Letters to the editor: Sept. 12, 2017

    Sept 11, 2017

Re: Sept. 3 commentary, “Viewpoints: City should look to proven models to address homelessness.”

As a taxpayer and volunteer working with our homeless neighbors, I appreciate the Statesman’s highlight of the issue of homelessness, an undeniable reality that impacts people of all ages, ethnicities and life circumstances.

However, this societal problem impacts all areas of Austin, not just downtown. The need for emergency shelter beds should exist in each of our districts with the required coordinated assessments easily available. Consideration of advancing a more collaborative approach among the various community-based and social service agencies with faith-based organizations and its leadership is imperative.

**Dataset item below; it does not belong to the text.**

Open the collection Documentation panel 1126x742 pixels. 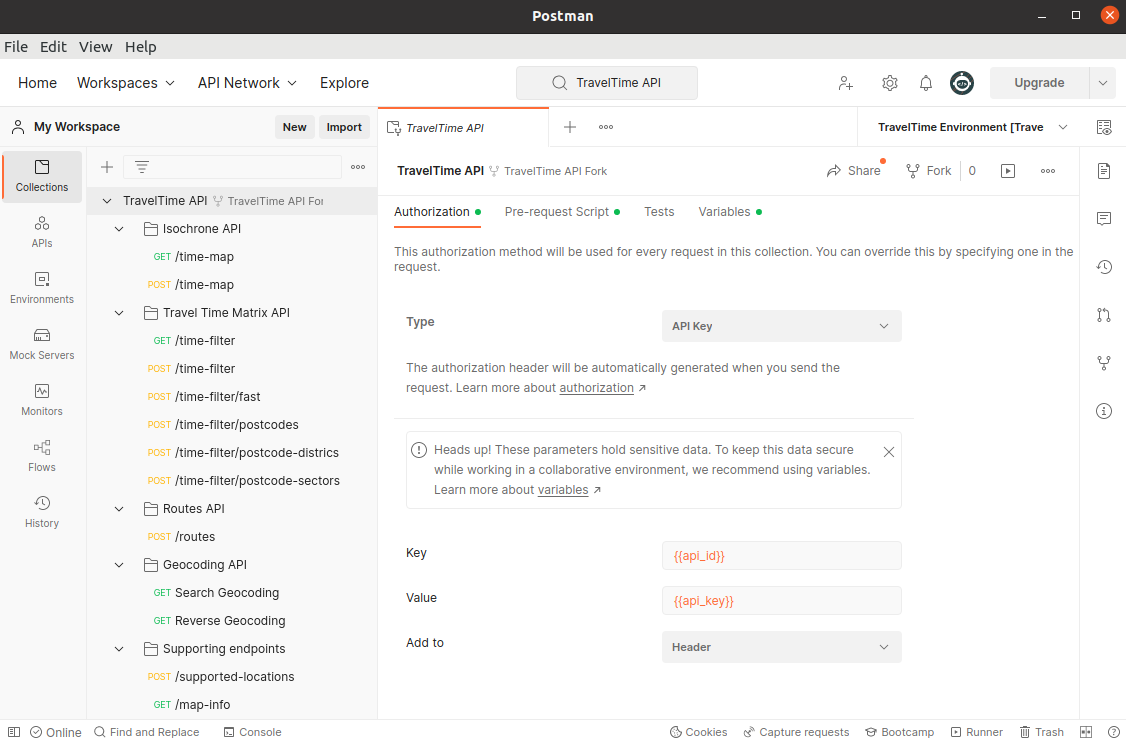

Community response to homelessness is strengthened when the faith community ministries are invited to contribute in a meaningful way to local responses. Effective partnership takes commitment, concentrated effort and patience as relationships are built to provide a safety net for this vulnerable population. Kudos to Community First, Foundation Communities, Family Eldercare and ECHO for their tremendous efforts!


Re: Aug. 26 commentary, “Two Views: Why your Confederate grandfathers would not be pleased.”

Yes, my grandfathers would not be pleased with the removal of Confederate statues — but not because they were sticklers to the 10th Amendment.

I remember back in the 1970s at Thanksgiving, I asked my paternal grandfather if we were going to watch the UT-A&M game. He said he did not watch football anymore because “It’s just our African-Americans against their African-Americans.” He didn’t quite use those specific terms.

Recently, reading through letters of my maternal great-grandfather, a former lieutenant governor of Texas, he lamented the number of African-Americans present on trains after World War II. He, too, used a different term for these American servicemen. He was particularly put out because he was unable to shave because “one had used the washroom before him.”

So, yes, my grandfathers would be opposed, but I can assure Youngblood their reasons would have absolutely nothing to do with the Constitution.


Re: Sept. 3 commentary, “On Sept. 23, let’s all turn our backs against prejudice.”

As a former longtime resident of Charlottesville, Va., who was stunned and saddened by events there last month, I sincerely agree with the Rev. Geno Hildebrandt.

His urging for well-meaning people of faith to turn our backs on white supremacy by not showing up at all in counterprotest at the Dixie Freedom Rally but rather to show up in houses of worship to pray and sing for peace and justice. In this way, we can take attention away from those who want to intimidate — and we can tap into real power to turn our backs on the lie of a superior race.


Click and Clack once called SUVs “stupid useless vehicles.”

Less aerodynamic, higher and heavier, SUVs are less fuel-efficient than the sedans they are derived from, unnecessarily adding to global warming. The increased space is of limited utility; SUVs lack the closed trunk space we appreciate in sedans.

SUVs are less safe with regard to accident avoidance; even if handling well, the high-seated driver is less likely to trust the vehicle in emergency avoidance maneuvers — and when hitting a pedestrian or cyclist, the high hoods are very dangerous. Traffic fines for SUVs and trucks should be higher than for sedans and station wagons, with zero tolerance when speeding.

Maybe worst of all: the extra costs. Rather than having a few thousand dollars in reserve, as responsible parents should, many live from paycheck to paycheck after buying one of these expensive, trendy vehicles they cannot afford.


Re: Aug. 31 article, “Austin schools prepare to enroll thousands of Harvey student evacuees.”

Thank you, Austin Independent School District, for welcoming kids displaced by Hurricane Harvey. The normalcy of school can be the support kids need for their personal recovery. Knowing they are not missing out on learning gives them hope for their future.

The same holds true for kids around the globe whose education is disrupted by natural disaster, conflict, fleeing their home as refugees, or simply the hardship of poverty. The Global Partnership for Education works with countries to create and implement plans to address education in all these situations.

I’m grateful that our state is stepping up for our kids. May the U.S. administration step up for kids around the globe with a bold pledge to the Global Partnership for Education. Our collective future is shaped by these decisions.


I have an idea that just might help those adversely impacted by Hurricane Harvey.

How about taking all the attorneys and their seemly unlimited financial resources our attorney general, the horrible Warren Kenneth Paxton Jr., is using to constantly wage battle against the federal government and locally elected governing bodies and use it instead to battle the con artists and price-gouging merchants who are taking advantage of this dire situation?